Isa. 5.20 is quoted again in their review of Harry Potter and the Sorcerer’s Stone:

…now comes Harry Potter presenting evil as something to admire and emulate; something to use against evil. Using evil for good? Do you hear what that is saying? As God said in Isa. 5:20, you cannot make something light with darkness and something sweet with bitterness. I guess Harry Potter and the Sorcerer’s Stone is a logical extension of I Dream of Genie, Bewitched and Sabrina, the Teenage Witch, all benevolent on the surface and all since we kicked God out of our schools.

This all seems quite unambiguous to me: magic=evil and anything resulting from magic can’t be good.

But wait. This is the review of Mary Poppins:

Mary Poppins was a delightful romp for children and the young at heart through a make-believe world of frolic and fantasy. There were no instances of offensive material throughout the movie. While there were several occurrences of “magic,” there was nothing evil or sinister about any of the “magic.” Mary could have been angelic.

The only conclusion I can draw from this is that Mary Poppins is in fact an enchantress of great powers who has managed to reach into our reality and tweak the minds of these God-fearing folk so that they became convinced that she is the only character in films whose magic comes from Jesus and is therefore a good thing, whereas Gandalf and Dumbledore are emissaries of Satan himself. And frankly, this scares me.
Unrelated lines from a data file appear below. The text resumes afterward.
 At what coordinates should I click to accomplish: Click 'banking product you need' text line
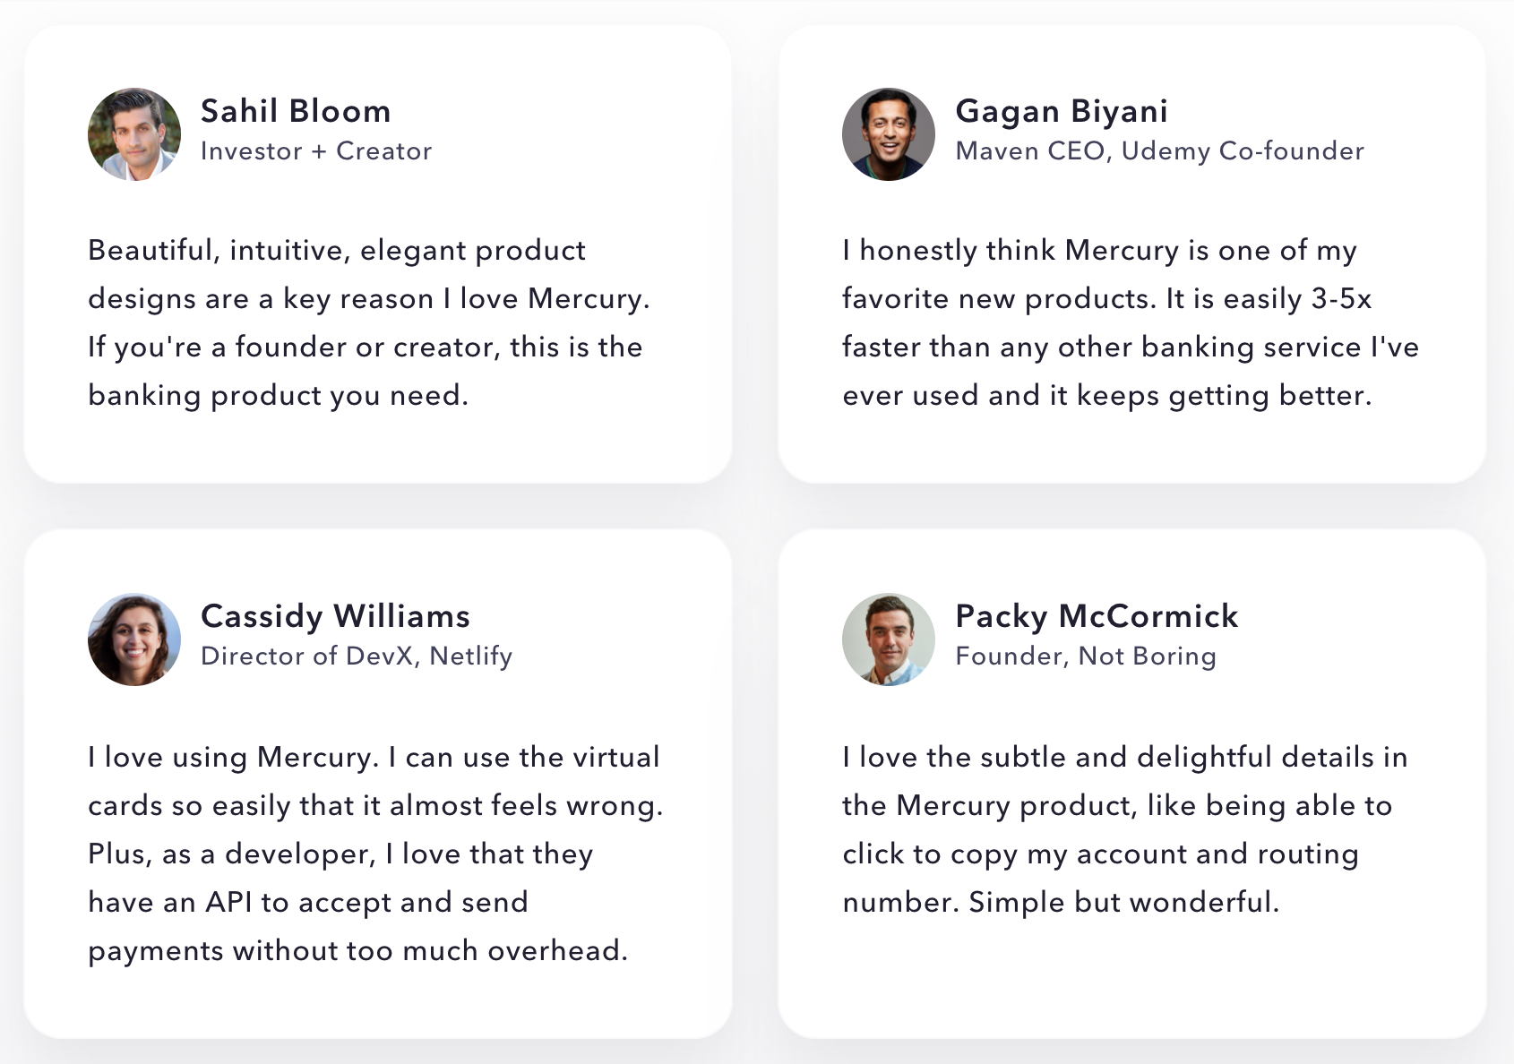click(x=278, y=396)
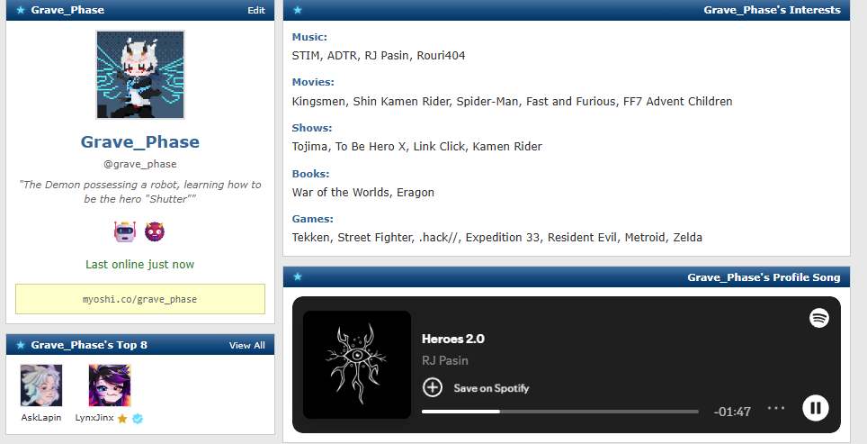Click the Edit link in profile header
867x444 pixels.
[256, 11]
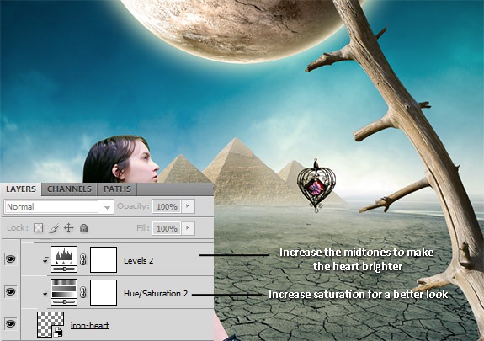The width and height of the screenshot is (484, 341).
Task: Switch to the Paths tab
Action: pos(117,189)
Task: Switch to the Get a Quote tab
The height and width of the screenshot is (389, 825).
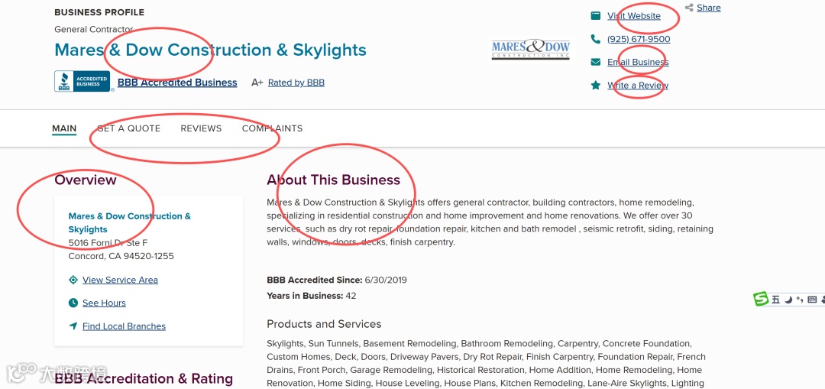Action: pyautogui.click(x=128, y=128)
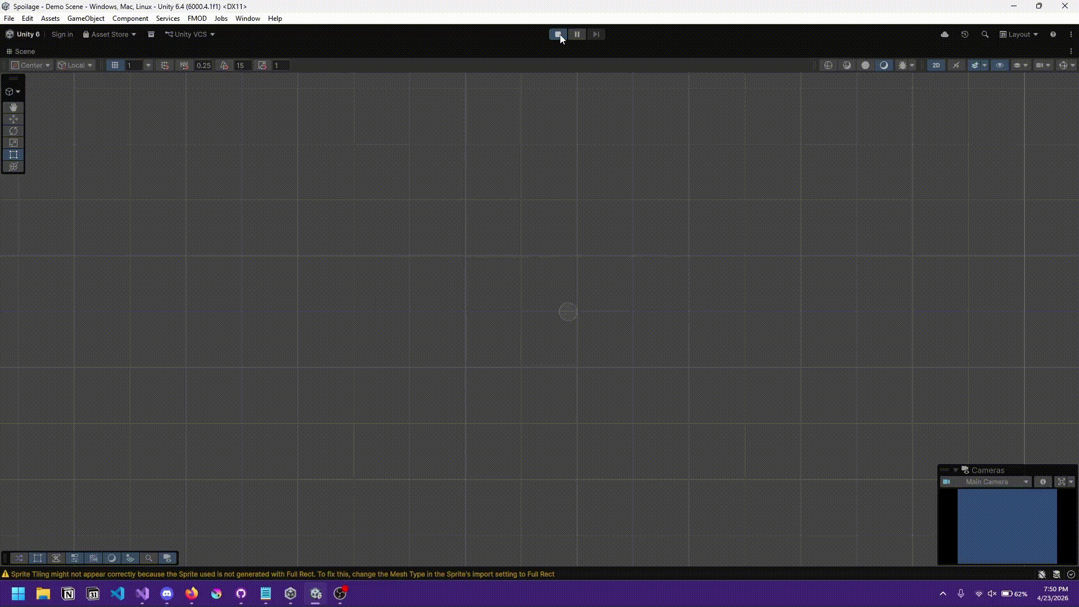Viewport: 1079px width, 607px height.
Task: Select the Scale tool
Action: point(13,143)
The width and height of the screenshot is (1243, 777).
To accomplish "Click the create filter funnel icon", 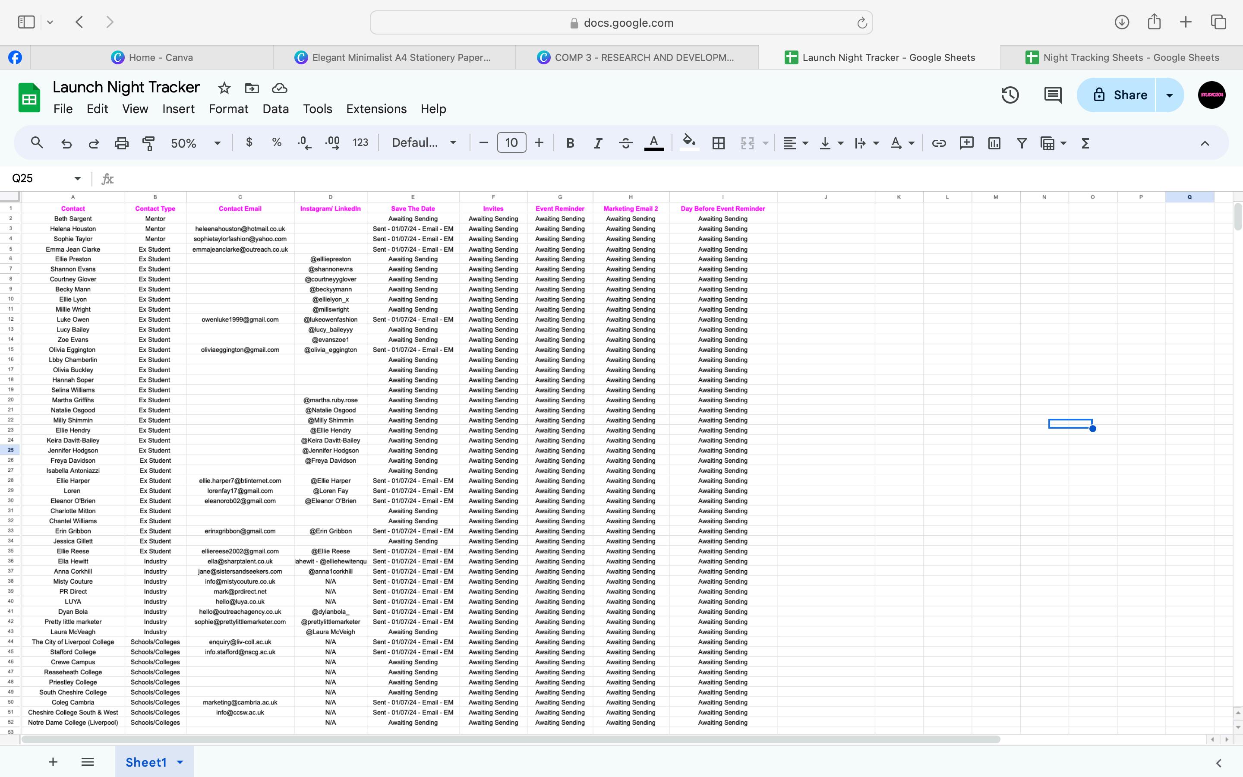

Morality Rating: either 0/5 or 5/5

Other characters in this list could include The Host from Cabaret, The Phantom from Phantom of the Opera, Fagin from Oliver!, Miss Hannigan from Annie, and Javert from Les Miserables, but anyone who recognises those names surely isn’t going to need a rundown from me on why they’re morally ambiguous. I could also go on about Will Shuester, the show choir coach from Glee (of which I am a huge and slightly defensive fan) but I have other things I want to write about Glee, of which more later.

Bonus: A Character Who You Might Think Is A Bit Dodgy, But I Don’t Think He Is (And Obviously I’m The One Whose Opinion Counts Here As This Is My Blog)

Honoré Lachaille from Gigi.

Better known as Maurice Chevalier singing Thank Heaven For Little Girls, a moment which many have carelessly interpreted as some kind of admission of paedophilia or hymn to its practice. In fact, although Gigi‘s plot is admittedly morally ambiguous in its own right – revolving as it does around high-class prostitution – both the song and the film are very specifically concerned with adult women. The song is about how great it is that little girls grow up to be women, at which point – but not before – they become sexually interesting. The film is about broadly the same thing. Or, ok, it’s sort of about how little girls sometimes grow up to be kept by rich men in exchange for sex; but again, they have grown up before this occurs, so the discussion to be had here is about paying for sexual companionship rather than potential child abuse.


Honestly, the scariest thing about him is his shiny teeth.